With the Broadhurst Theatre's current marquee boasting its newest tenant, the all-star revival of Ben Hecht and Charles MacArthur's glorious The Front Page, it's time to celebrate the anniversary of this beautiful theatre's opening. On this date in 1927, the George Broadhurst (as it was officially christened) hosted its first show, George Bernard Shaw's comedy Misalliance in its the New York premiere.
Who was George Broadhurst? Folks, even I had to look him up. He was a Brit born in 1866 who became wealthy in America as a playwright, producer and director. He built the theatre with the Shuberts and co-owned it until his death in 1952. He had his name associated with close to forty Broadway shows in his lifetime (he even wrote lyrics on occasion), but none of them are done anymore as most were inconsequential comedies or moody melodramas unworthy of reviving. The titles give an indication of what they might have been like as an evening's entertainment: The Wrong Mr. Wright, A Fool and His Money, The Crimson Alibi and What Happened to Jones.
George H. Broadhurst's What Happened to Jones (1917)
The first time I ever entered the Broadhurst was to see Woody Allen's Play It Again, Sam in the summer of 1969, paying $2.50 for the last row in the mezzanine. Few people may recall, but not only was Allen its author, but he starred in the play as well. Hard to believe that he put in the time and did eight shows a week for close to a year, but he did. One would hope he was enjoying himself (as we have all come to be familiar with his well-known inability to experience a whole lot of pleasure), but co-starring with his friend Tony Roberts (who had starred in Allen's previous play Don't Drink the Water a few years earlier) and Diane Keaton, whom he met when she was cast, had to have been a help.
Interesting story about that. When I interviewed Joseph Hardy, the play's director, for my book Up in the Cheap Seats, he offered to tell me about how Diane Keaton came to make her Broadway debut in the play:
Joe Hardy: I knew Diane when she was a student out in California. I saw her at Orange Coast College, where one of my college professors was teaching, as Maria in The Sound of Music (she was wonderful). So a few years later I went to see Hair on Broadway and there she was! And it was while we had been reading everyone for the part opposite Woody Allen in Play It Again, Sam and no one had been right for it. I went backstage to see her and I said, “Do you remember me?” and she said, “Oh yes, Mr. Hardy.” And I said, I'm doing this play and I would like you to come and audition for it tomorrow at the St. James Theatre at 2:30. Now I’m going to give you my script, so please don’t lose it. It’s the only one I have.” So she showed up the next day and Alan Shayne, the casting director, threw a big fit. “Who is she? Where did she come from? Who’s her agent?” I said, “Shut up, Alan!” And Diane came out and she started reading and about three minutes in, the producer David Merrick (who had been sitting behind me), stood up and tapped me on the shoulder and said, “Hire her.” Then I said to Woody, “Go on up and read with her.” And he said, “I can’t do that. I don’t know her.” I started laughing and told him to get up on that fucking stage and read! I had to push him down the aisle and our wonderful stage manager, reached down into the orchestra and pulled him up on stage. And that was it. The two of them together—magic.

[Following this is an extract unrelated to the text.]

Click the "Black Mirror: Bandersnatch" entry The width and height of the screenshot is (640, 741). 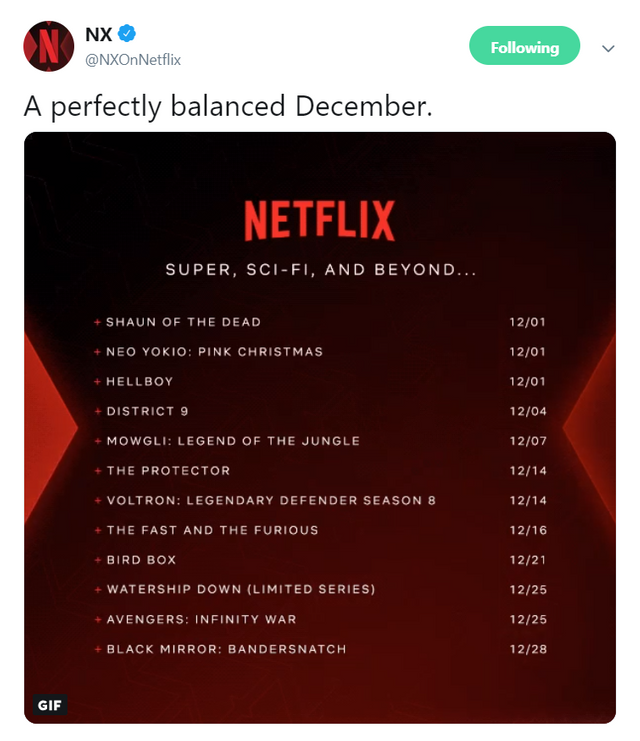[x=226, y=649]
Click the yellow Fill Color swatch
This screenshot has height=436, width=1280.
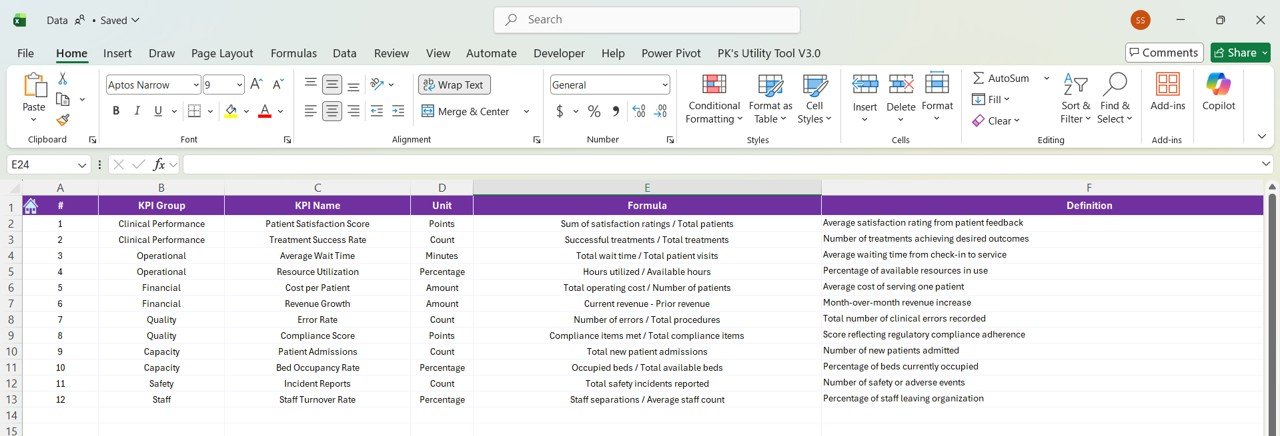click(x=231, y=111)
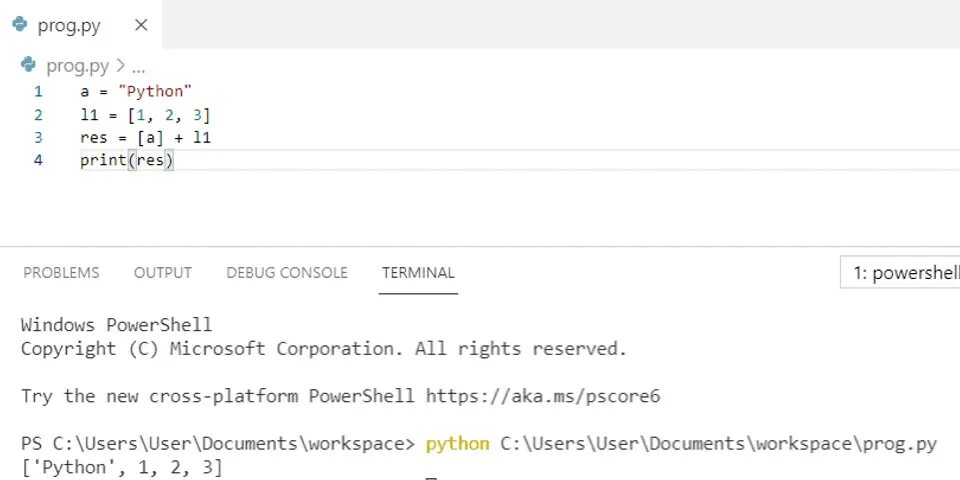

Over the years, I've had incredible afternoons and evenings at the Broadhurst. Known as a theatre that can easily house a musical (Cabaret opened there in 1966), it's great for plays as well. With a capacity of only 1,156, compared with the other three popular theatres on 44th Street (the St. James, Shubert and Majestic) it seats hundreds less. It's where as a teenager I saw flop musicals like Cry For Us All and 70, Girls, 70 (not without their charms and with very talented casts) and such plays as George Furth's Twigs, which won Sada Thompson a much-deserved Tony Award for Leading Actress in a Play. It was where I saw Jack Albertson and Sam Levene kill it as Willy Clark and Al Lewis in the original Sunshine Boys. And later, both George C. Scott and Robert Preston when they took on the leading roles in Larry Gelbart's hilarious Sly Fox. That was a lesson in acting I'll never forget. Seeing Scott was a revelation, as I had never seen him be funny on stage before. He was, in a word, hysterical. When it was announced that his successor was going to be Robert Preston, well... I knew I had to see it again. Of course they played it very differently and both were just great. I have always loved what Walter Kerr wrote in his review when he went back to see Preston: "It would take a very brave man to say that Robert Preston played Sly Fox better than George C. Scott did. I am a very brave man. Robert Preston played Sly Fox better than George C. Scott did."
Other great performances I've seen on the Broadhurst stage include a number of personal favorites: Ian McKellan in Amadeus, Peter Gallagher in Long Day's Journey Into Night, Linda Lavin in Broadway Bound, Al Pacino in The Merchant of Venice and the entire cast of The History Boys.
But when it comes to seeing plays and musicals at the Broadhurst, as I'm sure will be the case when I soon attend The Front Page, the place has got me at "hello."